Except for that one imperative, offered off-handedly it seemed, or maybe not: Always remember that your reader is a little smarter than you are. Out of everything else he said, these are the words that stuck in my mind and wouldn’t leave? Well, yeah. I think it’s because this ironical exhortation takes the dark side of amateurish writing to task—that tendency we would-be writers have to get in the way of the story we are trying to tell by—let’s face it—showing off. In our lack of scope and experience too many of us, mostly unconsciously I’m convinced, wheel and deal in overcomplicated syntax and big words and any old fancy gimmick we can wring out of the air to dress up our writing, under the delusion that if readers are wowed with what wordsmiths we are, our story will miraculously impact them and they’ll beg for more. I’ve watched myself do this, trying so hard that I kill the potential magic in the writing had I been more simple, more human in the telling. And the truth is: (cringe) readers are not fooled by this nonsense.
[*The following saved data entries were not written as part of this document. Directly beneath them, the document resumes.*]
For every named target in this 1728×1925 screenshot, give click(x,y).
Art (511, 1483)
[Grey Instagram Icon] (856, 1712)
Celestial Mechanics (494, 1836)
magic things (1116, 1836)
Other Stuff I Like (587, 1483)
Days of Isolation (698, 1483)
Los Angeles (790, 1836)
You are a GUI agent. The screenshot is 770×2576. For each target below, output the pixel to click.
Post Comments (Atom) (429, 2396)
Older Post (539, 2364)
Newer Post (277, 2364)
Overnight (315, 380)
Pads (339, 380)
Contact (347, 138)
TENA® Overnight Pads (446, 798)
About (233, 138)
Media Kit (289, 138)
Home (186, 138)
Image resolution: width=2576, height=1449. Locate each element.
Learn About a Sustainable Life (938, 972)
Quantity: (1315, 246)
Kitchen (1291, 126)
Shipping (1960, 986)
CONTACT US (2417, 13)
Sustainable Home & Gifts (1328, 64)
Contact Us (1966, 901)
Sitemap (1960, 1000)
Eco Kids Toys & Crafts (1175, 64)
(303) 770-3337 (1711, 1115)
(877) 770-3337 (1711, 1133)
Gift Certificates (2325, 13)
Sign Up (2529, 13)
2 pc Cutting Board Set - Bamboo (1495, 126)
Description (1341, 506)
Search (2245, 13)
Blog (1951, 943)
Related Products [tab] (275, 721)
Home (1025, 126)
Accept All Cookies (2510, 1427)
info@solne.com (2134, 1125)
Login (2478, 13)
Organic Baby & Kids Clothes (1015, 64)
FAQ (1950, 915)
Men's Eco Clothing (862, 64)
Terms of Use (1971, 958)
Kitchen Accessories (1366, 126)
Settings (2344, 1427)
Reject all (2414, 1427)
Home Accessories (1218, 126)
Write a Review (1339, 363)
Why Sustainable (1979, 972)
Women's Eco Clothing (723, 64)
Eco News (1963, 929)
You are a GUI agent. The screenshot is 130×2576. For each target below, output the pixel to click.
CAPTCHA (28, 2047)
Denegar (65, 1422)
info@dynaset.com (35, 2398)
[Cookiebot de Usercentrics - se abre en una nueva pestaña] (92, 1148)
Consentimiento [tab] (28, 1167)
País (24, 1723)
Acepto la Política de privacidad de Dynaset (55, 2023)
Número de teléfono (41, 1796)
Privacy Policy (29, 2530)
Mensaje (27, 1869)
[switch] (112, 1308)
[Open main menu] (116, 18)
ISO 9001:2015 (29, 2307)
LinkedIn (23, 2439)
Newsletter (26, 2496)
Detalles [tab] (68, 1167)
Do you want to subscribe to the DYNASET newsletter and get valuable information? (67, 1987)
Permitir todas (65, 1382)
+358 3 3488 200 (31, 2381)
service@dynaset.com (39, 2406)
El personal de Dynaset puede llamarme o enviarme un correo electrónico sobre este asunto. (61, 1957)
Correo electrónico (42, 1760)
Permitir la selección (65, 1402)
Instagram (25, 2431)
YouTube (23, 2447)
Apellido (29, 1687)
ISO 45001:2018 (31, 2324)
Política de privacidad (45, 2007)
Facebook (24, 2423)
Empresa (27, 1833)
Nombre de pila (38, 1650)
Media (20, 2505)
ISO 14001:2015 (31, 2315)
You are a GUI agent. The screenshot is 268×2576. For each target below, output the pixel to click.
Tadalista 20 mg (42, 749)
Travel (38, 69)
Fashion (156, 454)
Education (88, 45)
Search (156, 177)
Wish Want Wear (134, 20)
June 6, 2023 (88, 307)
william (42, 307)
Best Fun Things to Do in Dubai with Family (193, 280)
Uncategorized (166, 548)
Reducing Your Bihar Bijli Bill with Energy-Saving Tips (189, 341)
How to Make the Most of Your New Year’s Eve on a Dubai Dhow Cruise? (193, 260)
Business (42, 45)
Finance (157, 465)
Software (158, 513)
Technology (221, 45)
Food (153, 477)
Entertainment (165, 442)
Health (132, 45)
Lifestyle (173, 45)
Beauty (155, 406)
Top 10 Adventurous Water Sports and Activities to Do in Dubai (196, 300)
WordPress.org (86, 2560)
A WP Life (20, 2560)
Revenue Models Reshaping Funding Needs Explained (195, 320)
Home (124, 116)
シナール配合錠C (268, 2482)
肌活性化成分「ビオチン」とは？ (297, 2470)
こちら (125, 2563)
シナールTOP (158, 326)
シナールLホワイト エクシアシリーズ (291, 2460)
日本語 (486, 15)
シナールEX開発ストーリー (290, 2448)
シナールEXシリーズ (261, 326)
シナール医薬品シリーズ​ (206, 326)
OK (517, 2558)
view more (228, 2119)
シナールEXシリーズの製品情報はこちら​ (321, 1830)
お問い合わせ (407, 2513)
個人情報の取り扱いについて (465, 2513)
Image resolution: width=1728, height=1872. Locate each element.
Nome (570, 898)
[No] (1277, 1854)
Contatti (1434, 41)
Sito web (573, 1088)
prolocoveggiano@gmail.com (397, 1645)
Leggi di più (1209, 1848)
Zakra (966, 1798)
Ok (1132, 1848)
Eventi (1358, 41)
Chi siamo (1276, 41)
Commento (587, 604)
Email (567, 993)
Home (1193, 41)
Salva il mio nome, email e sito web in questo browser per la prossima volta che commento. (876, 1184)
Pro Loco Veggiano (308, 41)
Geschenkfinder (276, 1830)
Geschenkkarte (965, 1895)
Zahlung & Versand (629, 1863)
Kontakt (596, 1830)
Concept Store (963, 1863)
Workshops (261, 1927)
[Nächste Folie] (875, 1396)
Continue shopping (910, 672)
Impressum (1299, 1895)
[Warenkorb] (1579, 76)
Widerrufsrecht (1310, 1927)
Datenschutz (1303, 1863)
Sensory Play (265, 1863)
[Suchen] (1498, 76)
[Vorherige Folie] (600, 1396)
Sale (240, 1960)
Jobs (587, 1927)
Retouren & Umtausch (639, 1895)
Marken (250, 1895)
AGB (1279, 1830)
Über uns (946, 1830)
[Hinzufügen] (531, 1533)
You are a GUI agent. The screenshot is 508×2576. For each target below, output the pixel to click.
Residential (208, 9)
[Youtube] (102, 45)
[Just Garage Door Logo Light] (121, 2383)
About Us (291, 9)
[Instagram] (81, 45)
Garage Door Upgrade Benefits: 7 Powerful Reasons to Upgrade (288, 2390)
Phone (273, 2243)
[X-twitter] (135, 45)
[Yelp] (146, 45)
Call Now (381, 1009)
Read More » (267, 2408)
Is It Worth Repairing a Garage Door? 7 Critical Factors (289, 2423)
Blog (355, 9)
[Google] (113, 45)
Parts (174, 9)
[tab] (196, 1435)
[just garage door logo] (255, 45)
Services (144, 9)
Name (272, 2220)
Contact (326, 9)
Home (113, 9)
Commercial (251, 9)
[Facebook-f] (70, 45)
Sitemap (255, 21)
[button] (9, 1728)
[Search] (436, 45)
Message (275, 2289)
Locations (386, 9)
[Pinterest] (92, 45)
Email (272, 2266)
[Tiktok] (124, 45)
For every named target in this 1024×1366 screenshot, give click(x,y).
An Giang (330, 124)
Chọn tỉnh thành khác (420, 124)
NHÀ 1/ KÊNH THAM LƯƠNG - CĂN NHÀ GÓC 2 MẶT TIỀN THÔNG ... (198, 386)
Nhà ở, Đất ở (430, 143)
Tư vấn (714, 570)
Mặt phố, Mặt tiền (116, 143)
Of course, Flannery O’Connor says it much better in her essay, "The Nature and Aim of Fiction."

This type of writer will put down one intensely emotional or keenly perceptive sentence after the other, and the result will be complete dullness. The fact is that the materials of the fiction writer are the humblest. Fiction is about everything human and we are made out of dust, and if you scorn getting yourself dusty, then you shouldn’t try to write fiction. It’s not a grand enough job for you.

If you scorn getting yourself dusty… Here is the freedom to revel in that fact that we can build something great because of our modest, dusty origin, not in spite of it. It’s best if writing is human, and no one would accuse O’Connor of not being so. Something warm and real is what readers want, not fancy word work. The humble writer can blush with childlike pleasure at readers’ praise yet not be overly offended at criticism. She’s willing to accept that less is more where the dust of the earth is concerned, because it’s the story that counts, not the author. She remembers that learning to glue that dust into some semblance of miracle is a “grand job” indeed.